◆ **Work required**: Which lines of the entries hold the string "agent"? Copy each one.
Start of Dataset entries
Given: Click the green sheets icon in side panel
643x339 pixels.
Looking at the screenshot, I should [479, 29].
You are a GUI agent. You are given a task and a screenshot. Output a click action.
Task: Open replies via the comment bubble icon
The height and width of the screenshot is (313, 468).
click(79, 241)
End of Dataset entries
Start of Dataset entries
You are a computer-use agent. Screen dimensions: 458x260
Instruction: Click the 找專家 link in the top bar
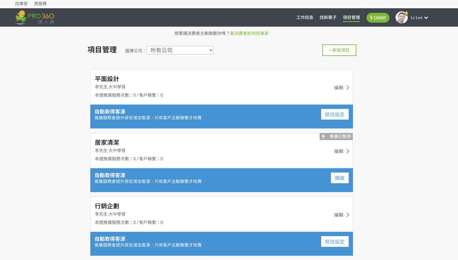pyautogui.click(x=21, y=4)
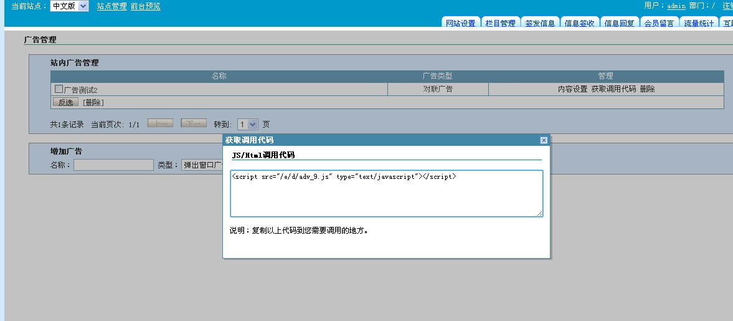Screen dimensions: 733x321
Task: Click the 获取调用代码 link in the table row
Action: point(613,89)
End of Dataset entries
◆ **Written solution**:
You are a GUI agent. You are given a task and a screenshot. Output a click action.
You are a computer-use agent. Screen dimensions: 458x260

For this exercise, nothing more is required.